Gilbert assista de nombreuses fois aux répétitions de Robertson pour apprendre directement de ce metteur en scène d’expérience, et il commença à s’en inspirer dans certaines de ses premières pièces. Ce qu’il recherchait, c’était le réalisme dans le jeu des acteurs, les décors, les costumes et le mouvement, si ce n’était dans le contenu de ses pièces (bien qu’il écrivit une comédie romantique dans un style «naturel», Sweethearts, en hommage à Robertson).

Il évitait toute interaction embarrassante avec le public et insistait sur un style de représentation dans lequel les personnages n’étaient jamais conscients de leur propre absurdité, mais étaient des personnes intérieurement entières et cohérentes.

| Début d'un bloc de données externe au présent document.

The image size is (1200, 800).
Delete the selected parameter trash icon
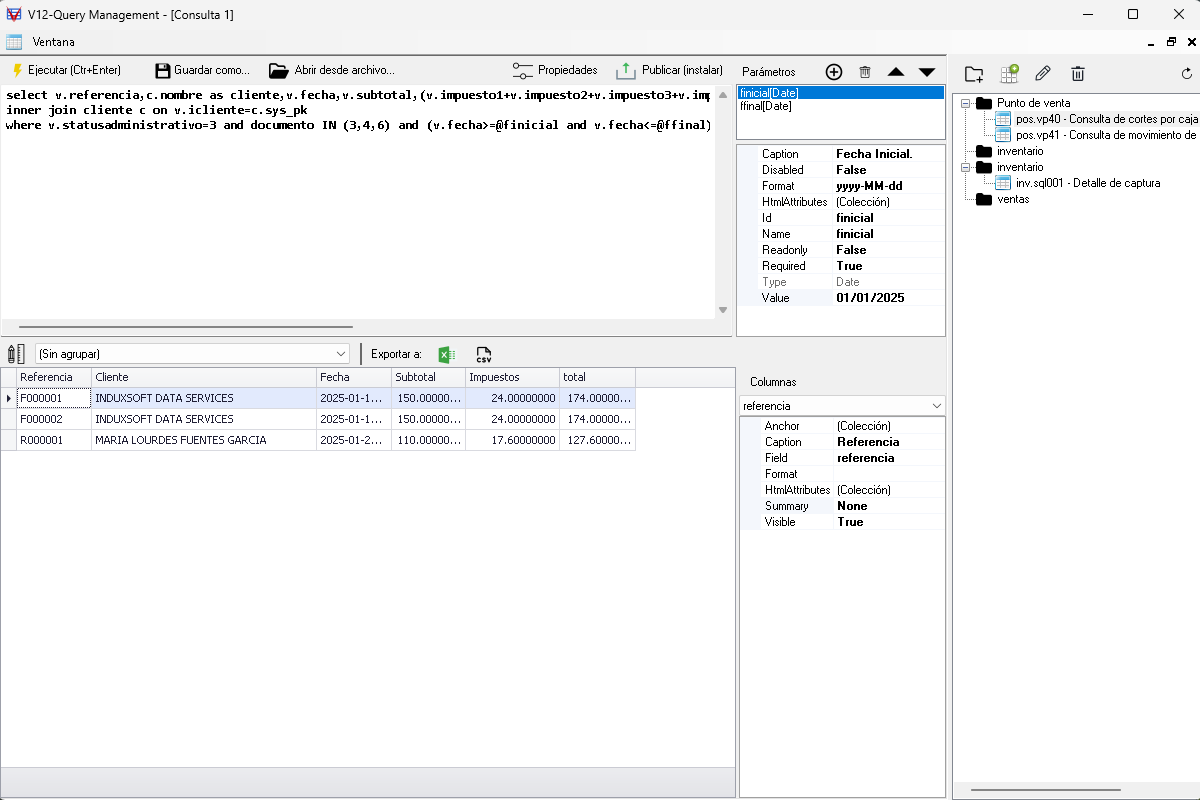(x=865, y=72)
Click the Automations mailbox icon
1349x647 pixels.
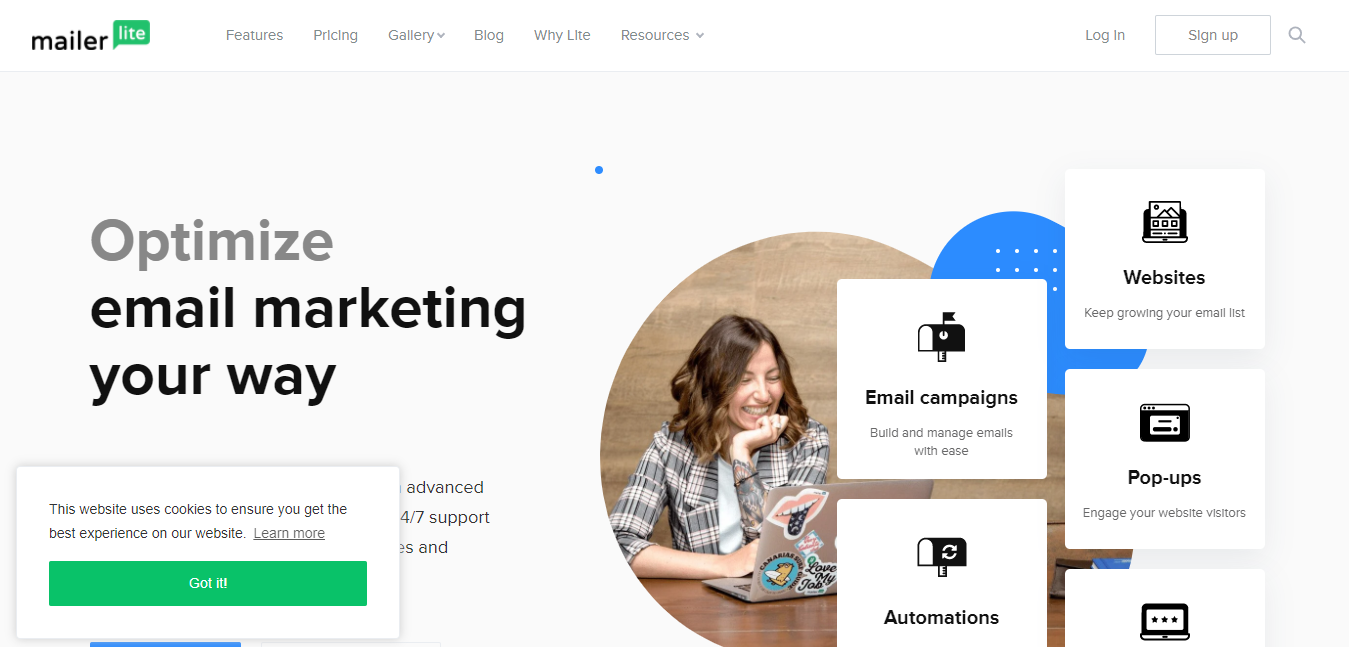click(x=941, y=557)
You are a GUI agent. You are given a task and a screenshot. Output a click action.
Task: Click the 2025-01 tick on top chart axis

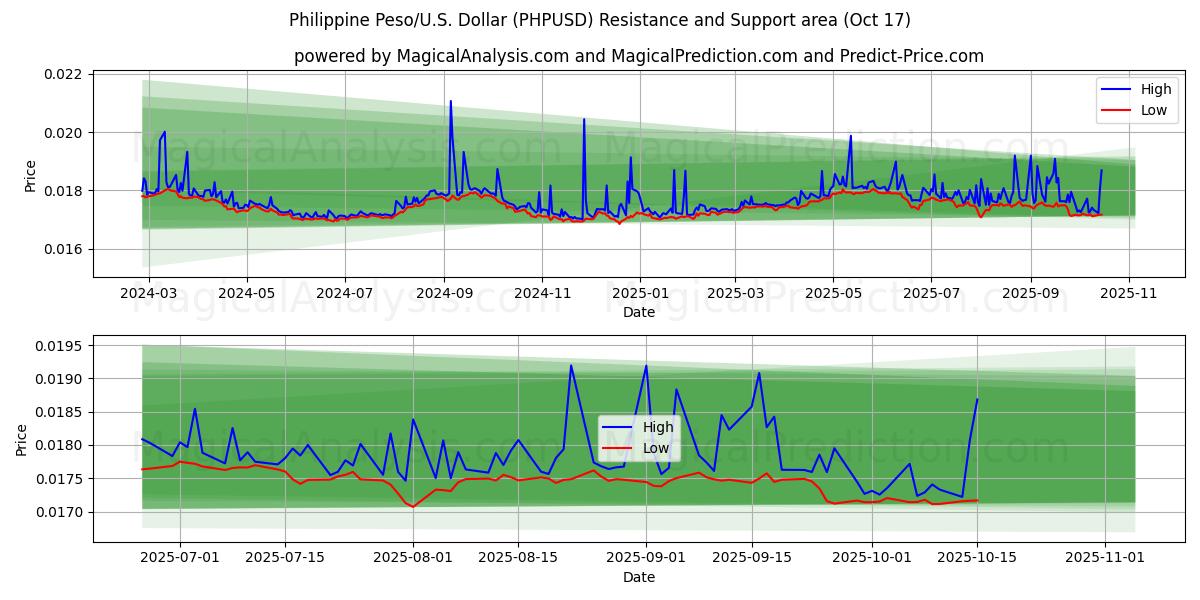click(639, 295)
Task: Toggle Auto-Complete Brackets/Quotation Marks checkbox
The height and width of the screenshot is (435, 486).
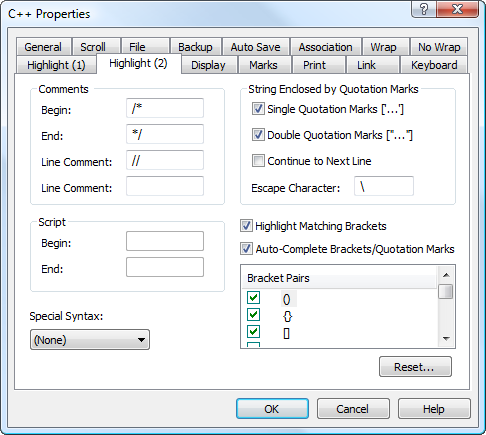Action: tap(246, 249)
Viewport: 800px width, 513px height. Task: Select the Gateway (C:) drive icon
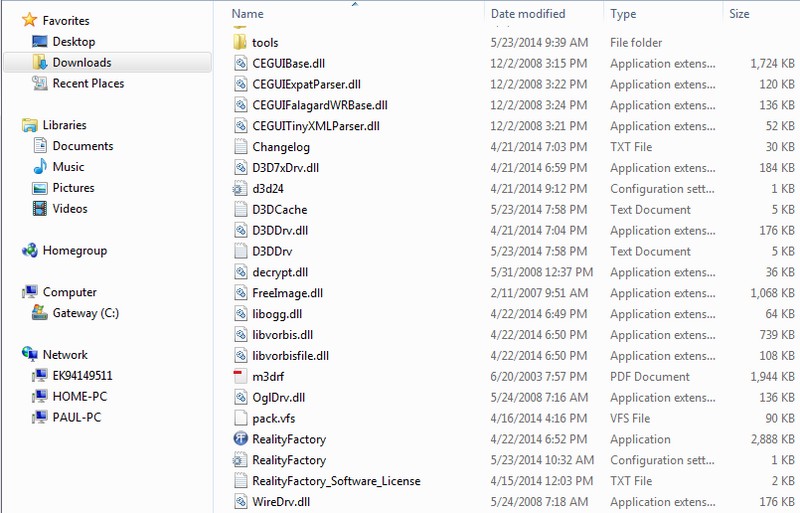click(x=40, y=313)
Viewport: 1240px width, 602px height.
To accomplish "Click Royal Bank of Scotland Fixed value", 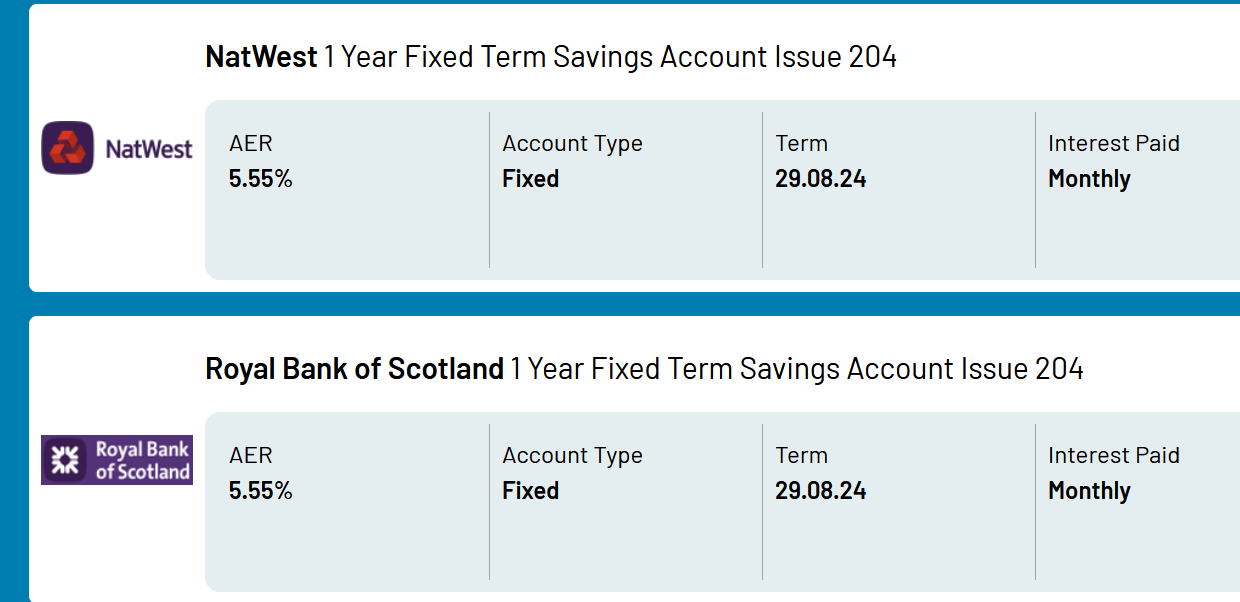I will [531, 491].
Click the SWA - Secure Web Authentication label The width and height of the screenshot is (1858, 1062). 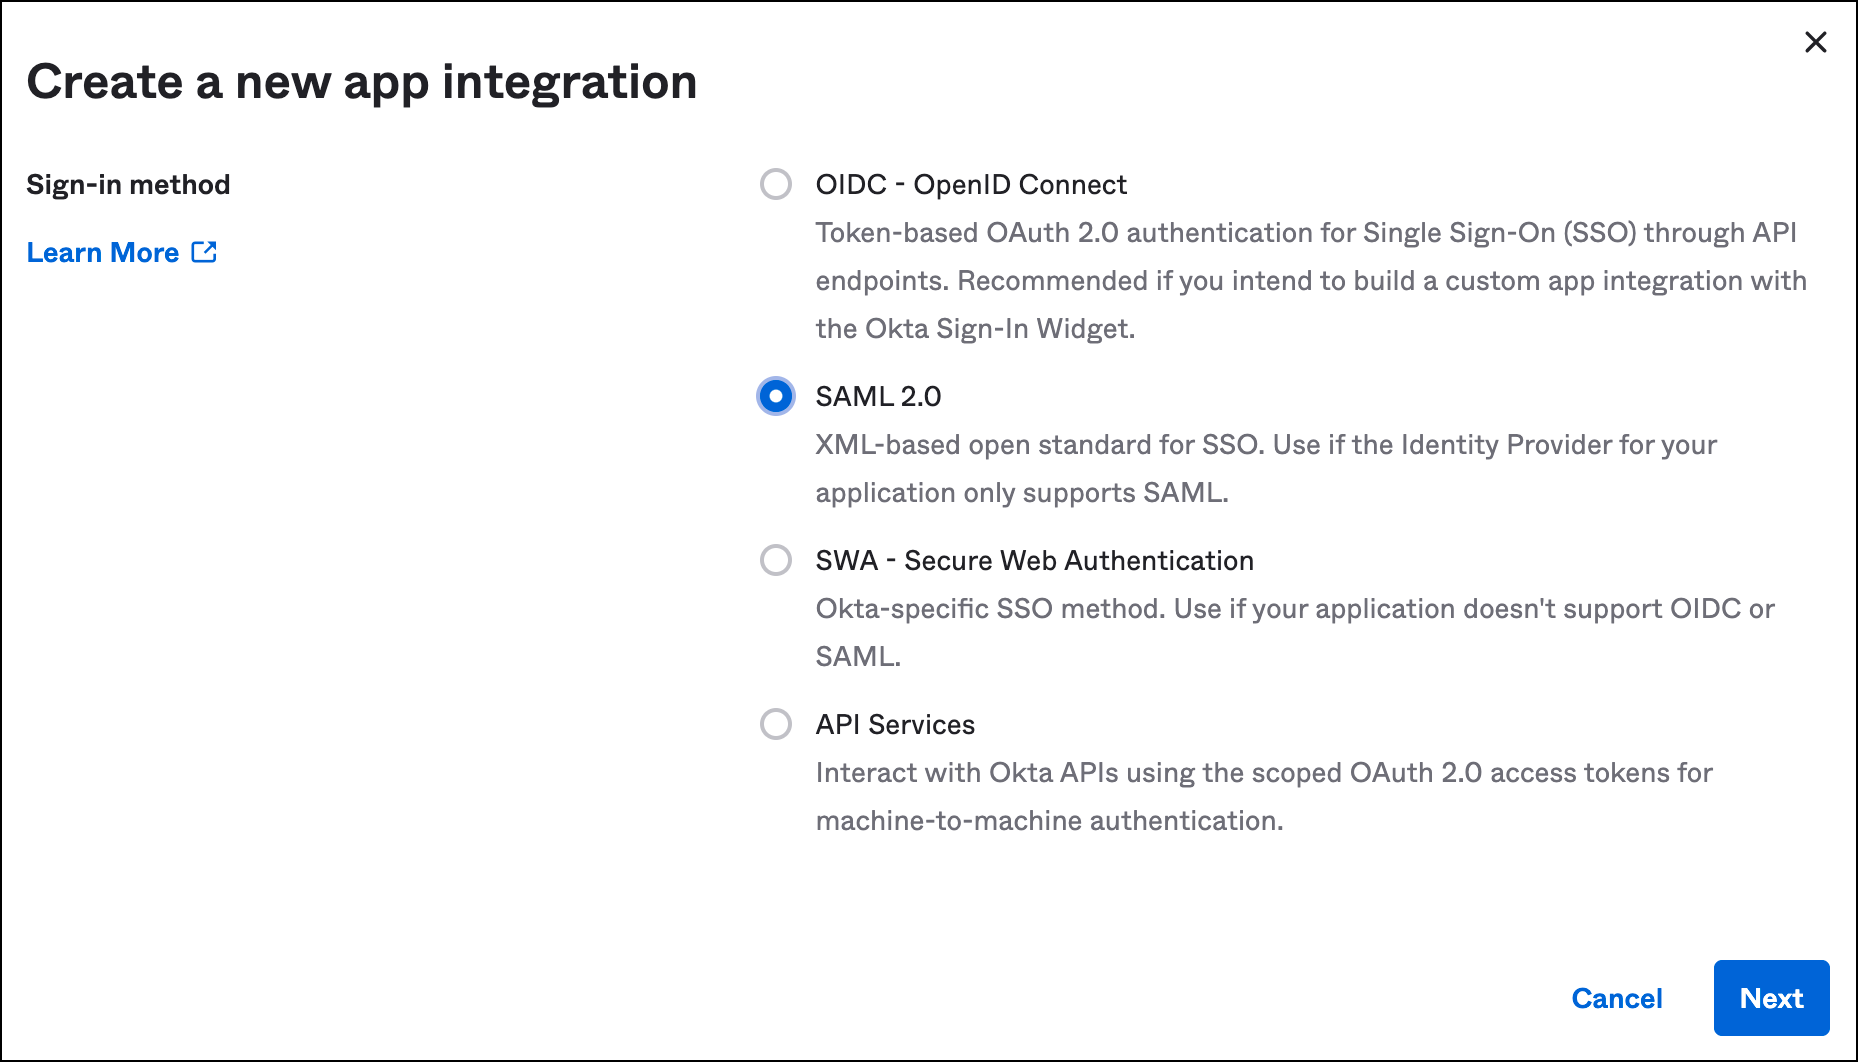1034,561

Dans Rosencrantz and Guildenstern, pièce burlesque que Gilbert écrivit en 1874, le personnage de Hamlet, en s’adressant aux acteur, résume la théorie du jeu comique de Gilbert: «Je suis persuadé qu’il n’existe pas de vieux camarade tel que votre héros ampoulé qui met en avant sa bêtise le plus sérieusement du monde et fait croire à ceux qui l’écoutent qu’il est inconscient de toute incongruité». Avec une telle approche, Gilbert ouvrit la voie de la popularité sur la scène anglaise à des auteurs tels que George Bernard Shaw et Oscar Wilde.

Robertson fit découvrir à William S. Gilbert à la fois à la notion révolutionnaire de discipline pendant les répétitions et la mise en scène mais aussi de l'importance de l’unité de style sur l’ensemble de la pièce – mise en scène, décor, costumes, musique et jeu des acteurs. Tout comme Robertson, Gilbert exigeait de la discipline chez ses acteurs. Il insistait pour que ceux-ci connaissent leurs textes parfaitement, qu’ils aient une prononciation impeccable et qu’ils suivent ses instructions avec rigueur, toutes choses tout à fait nouvelles pour beaucoup d’acteurs à l’époque. L’une des principales innovations fut l’abandon de l’acteur vedette qui faisait ce qu'il voulait au profit d’un ensemble discipliné, «élevant le metteur en scène à une nouvelle position de domination» dans le théâtre. Gilbert a été un bon metteur en scène, cela ne fait aucun doute. Il était capable d’obtenir de ses acteurs un jeu naturel et limpide, ce qui répondait parfaitement aux exigences gilbertiennes de produire l’outrancier sans artifice.

William S. Gilbert assurait la préparation de chaque nouvelle pièce avec minutie, réalisant des maquettes de la scène, des acteurs et des décors et anticipant chaque action ou mouvement. Gilbert n’aurait jamais pu travailler avec des acteurs qui auraient remis en cause son autorité. George Grossmith a écrit que: «M. Gilbert est un parfait autocrate, insistant sur le fait que ses paroles doivent être prononcées, même avec une inflexion de la voix, comme il le dicte. Il se tiendra sur scène à côté de l'acteur ou de l'actrice, lui faisant répéter les mots encore et encore, jusqu'à ce qu'ils soient prononcés comme il le désire.»

Même lorsque les pièces étaient jouées sur de longues périodes ou lors de reprises, Gilbert supervisait de près les représentations, s’assurant que les acteurs n’apportaient pas d’ajouts, de coupes ou de paraphrases qu’il n’avait pas autorisées. Gilbert était connu pour montrer lui-même ce qu’il attendait des acteurs, même à un âge avancé. Il se produisit lui-même sur scène dans un certain nombre de pièces, dont plusieurs fois par exemple dans Trial by Jury (), remplacement aussi un acteur malade dans Broken Hearts et dans des représentations en matinée pour des œuvres de charité dans des pièces en un acte, par exemple dans le rôle de King Claudius dans Rosencrantz and Guilenstern.